- What needs to be done -
In the items below, copy out every line without changes, from the line with "This screenshot has height=500, width=889." to the line with "I will pos(895,244).", both included.

(Element lookup items)
######

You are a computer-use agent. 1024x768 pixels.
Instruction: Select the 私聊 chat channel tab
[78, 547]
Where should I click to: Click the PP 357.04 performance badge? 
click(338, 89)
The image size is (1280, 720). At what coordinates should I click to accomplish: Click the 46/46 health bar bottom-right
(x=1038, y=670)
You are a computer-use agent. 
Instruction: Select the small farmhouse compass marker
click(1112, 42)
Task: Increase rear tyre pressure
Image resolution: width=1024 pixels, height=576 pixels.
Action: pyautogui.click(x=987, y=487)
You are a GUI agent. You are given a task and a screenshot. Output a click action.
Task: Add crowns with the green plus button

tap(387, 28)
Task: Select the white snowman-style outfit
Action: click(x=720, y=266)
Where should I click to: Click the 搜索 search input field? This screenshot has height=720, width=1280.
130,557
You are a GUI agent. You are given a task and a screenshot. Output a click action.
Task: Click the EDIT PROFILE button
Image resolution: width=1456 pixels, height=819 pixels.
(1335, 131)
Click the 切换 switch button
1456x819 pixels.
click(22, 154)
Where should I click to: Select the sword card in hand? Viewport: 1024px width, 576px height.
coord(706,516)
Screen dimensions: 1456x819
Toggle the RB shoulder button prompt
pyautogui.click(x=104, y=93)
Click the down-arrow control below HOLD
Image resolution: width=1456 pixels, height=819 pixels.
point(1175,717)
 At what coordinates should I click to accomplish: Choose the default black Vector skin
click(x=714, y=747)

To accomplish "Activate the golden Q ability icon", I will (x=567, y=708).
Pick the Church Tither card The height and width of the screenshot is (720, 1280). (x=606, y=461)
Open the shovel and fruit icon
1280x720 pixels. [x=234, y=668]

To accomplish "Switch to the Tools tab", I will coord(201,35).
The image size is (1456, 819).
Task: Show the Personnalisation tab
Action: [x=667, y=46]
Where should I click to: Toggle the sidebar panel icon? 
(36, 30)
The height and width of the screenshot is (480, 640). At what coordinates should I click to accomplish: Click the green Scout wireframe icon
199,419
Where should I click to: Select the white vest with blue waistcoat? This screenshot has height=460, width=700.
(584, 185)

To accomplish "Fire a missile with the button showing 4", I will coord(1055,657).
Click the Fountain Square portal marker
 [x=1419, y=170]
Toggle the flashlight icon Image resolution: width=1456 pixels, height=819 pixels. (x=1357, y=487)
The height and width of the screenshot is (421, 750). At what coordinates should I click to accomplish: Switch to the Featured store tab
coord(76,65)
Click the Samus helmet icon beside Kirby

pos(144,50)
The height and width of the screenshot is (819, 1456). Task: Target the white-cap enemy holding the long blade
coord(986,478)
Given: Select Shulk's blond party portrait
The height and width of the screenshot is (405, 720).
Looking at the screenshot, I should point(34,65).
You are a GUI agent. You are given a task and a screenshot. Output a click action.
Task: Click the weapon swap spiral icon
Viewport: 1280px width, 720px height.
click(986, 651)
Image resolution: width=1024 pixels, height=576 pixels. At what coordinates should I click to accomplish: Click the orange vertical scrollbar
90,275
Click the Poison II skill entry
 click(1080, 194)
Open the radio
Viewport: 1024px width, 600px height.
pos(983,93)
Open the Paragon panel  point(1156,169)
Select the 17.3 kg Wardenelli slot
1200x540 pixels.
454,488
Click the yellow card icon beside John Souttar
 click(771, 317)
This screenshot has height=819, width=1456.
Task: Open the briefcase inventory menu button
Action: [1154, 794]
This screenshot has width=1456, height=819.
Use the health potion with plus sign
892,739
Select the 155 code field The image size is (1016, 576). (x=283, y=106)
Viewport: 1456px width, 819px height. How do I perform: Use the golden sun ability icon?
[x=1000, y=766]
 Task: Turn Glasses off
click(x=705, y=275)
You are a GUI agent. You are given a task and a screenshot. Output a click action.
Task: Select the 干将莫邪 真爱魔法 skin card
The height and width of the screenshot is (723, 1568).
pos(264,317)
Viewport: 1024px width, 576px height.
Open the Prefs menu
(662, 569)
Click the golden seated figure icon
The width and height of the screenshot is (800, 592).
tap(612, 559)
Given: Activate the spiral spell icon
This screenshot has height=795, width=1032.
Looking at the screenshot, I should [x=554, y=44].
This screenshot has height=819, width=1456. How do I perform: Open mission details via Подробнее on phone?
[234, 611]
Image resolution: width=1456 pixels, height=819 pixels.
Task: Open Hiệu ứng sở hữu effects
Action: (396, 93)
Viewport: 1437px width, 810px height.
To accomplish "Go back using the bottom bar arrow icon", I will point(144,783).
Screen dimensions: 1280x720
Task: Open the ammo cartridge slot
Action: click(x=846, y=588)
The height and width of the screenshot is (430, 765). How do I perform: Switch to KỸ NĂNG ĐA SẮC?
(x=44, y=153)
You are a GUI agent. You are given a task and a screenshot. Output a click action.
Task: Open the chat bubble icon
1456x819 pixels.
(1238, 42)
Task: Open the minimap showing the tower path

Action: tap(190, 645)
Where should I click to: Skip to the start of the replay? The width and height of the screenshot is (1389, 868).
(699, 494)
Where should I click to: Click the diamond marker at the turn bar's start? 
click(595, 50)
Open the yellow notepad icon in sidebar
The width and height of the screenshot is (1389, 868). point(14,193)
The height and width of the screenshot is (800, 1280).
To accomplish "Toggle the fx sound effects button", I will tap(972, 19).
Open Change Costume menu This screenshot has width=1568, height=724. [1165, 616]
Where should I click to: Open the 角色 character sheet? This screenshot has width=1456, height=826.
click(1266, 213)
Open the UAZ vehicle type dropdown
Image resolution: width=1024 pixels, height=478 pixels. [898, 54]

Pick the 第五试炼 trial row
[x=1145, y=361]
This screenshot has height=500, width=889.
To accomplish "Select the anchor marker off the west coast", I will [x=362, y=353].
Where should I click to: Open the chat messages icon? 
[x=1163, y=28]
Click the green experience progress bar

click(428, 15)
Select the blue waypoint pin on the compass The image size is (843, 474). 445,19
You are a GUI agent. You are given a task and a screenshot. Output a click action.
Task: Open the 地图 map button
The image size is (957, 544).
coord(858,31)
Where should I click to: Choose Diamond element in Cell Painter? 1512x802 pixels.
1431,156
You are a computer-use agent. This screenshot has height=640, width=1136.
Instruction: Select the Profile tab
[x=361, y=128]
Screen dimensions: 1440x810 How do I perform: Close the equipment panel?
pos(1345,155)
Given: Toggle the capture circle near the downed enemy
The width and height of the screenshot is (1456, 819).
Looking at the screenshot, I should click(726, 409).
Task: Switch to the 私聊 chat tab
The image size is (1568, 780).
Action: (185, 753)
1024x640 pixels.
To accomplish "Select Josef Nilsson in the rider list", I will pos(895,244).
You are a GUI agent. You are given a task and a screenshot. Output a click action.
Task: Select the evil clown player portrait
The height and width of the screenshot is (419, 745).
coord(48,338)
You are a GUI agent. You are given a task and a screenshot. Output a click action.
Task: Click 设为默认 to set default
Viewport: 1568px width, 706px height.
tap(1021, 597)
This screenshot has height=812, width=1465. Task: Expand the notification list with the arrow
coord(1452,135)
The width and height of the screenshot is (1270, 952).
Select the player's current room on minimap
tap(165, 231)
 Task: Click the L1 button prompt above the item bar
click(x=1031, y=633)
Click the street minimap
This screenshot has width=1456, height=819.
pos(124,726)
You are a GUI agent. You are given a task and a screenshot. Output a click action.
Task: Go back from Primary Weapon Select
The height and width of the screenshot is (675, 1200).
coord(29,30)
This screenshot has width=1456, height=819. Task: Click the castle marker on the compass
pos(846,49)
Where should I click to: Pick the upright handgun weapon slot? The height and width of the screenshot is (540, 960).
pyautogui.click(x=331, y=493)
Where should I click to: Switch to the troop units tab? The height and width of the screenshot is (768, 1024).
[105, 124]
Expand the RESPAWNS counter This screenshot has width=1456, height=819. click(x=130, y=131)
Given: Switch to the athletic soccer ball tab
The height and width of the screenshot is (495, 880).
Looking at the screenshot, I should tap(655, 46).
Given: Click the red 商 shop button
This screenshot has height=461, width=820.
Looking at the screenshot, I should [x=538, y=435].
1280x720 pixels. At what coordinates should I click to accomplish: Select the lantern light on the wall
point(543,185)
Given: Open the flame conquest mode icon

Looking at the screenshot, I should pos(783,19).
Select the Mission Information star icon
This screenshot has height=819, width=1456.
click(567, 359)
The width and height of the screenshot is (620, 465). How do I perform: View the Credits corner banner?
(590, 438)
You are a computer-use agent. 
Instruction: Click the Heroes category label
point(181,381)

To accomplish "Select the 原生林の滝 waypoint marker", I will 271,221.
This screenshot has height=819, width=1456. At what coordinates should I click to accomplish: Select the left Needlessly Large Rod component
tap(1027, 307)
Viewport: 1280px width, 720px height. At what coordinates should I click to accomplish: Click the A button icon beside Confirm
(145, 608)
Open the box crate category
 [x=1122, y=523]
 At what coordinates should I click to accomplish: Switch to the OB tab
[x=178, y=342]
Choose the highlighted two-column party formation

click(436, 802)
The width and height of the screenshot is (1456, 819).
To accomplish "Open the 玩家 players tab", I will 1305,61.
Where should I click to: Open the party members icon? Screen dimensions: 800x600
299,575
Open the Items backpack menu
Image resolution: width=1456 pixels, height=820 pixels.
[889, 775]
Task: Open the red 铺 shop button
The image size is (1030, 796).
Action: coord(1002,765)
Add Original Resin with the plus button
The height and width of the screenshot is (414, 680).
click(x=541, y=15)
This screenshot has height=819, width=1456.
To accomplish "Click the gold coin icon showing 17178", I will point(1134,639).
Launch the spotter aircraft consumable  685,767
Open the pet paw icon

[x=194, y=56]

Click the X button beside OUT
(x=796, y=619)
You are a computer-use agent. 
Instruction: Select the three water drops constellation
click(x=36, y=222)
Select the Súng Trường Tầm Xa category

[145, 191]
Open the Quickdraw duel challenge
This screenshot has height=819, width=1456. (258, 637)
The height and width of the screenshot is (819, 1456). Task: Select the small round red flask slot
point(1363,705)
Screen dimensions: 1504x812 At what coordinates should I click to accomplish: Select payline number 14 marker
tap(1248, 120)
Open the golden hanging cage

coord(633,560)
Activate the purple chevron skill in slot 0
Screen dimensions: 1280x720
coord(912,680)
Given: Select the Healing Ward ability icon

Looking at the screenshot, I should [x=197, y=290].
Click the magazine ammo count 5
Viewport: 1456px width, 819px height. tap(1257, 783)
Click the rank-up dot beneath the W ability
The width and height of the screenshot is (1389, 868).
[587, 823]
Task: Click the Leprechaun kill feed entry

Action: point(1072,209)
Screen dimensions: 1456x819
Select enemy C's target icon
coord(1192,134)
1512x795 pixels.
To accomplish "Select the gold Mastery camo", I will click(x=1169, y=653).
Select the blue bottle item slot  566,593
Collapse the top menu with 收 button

######

- Reply to the task -
This screenshot has height=500, width=889.
To accomplish "Select the anchor marker off the west coast", I will [x=362, y=353].
Where should I click to: Open the chat messages icon? 
[x=1163, y=28]
Click the green experience progress bar

click(428, 15)
Select the blue waypoint pin on the compass The image size is (843, 474). 445,19
You are a GUI agent. You are given a task and a screenshot. Output a click action.
Task: Open the 地图 map button
The image size is (957, 544).
coord(858,31)
Where should I click to: Choose Diamond element in Cell Painter? 1512x802 pixels.
1431,156
You are a computer-use agent. This screenshot has height=640, width=1136.
Instruction: Select the Profile tab
[x=361, y=128]
Screen dimensions: 1440x810 How do I perform: Close the equipment panel?
pos(1345,155)
Given: Toggle the capture circle near the downed enemy
The width and height of the screenshot is (1456, 819).
Looking at the screenshot, I should click(726, 409).
Task: Switch to the 私聊 chat tab
The image size is (1568, 780).
Action: (185, 753)
1024x640 pixels.
To accomplish "Select Josef Nilsson in the rider list", I will pos(895,244).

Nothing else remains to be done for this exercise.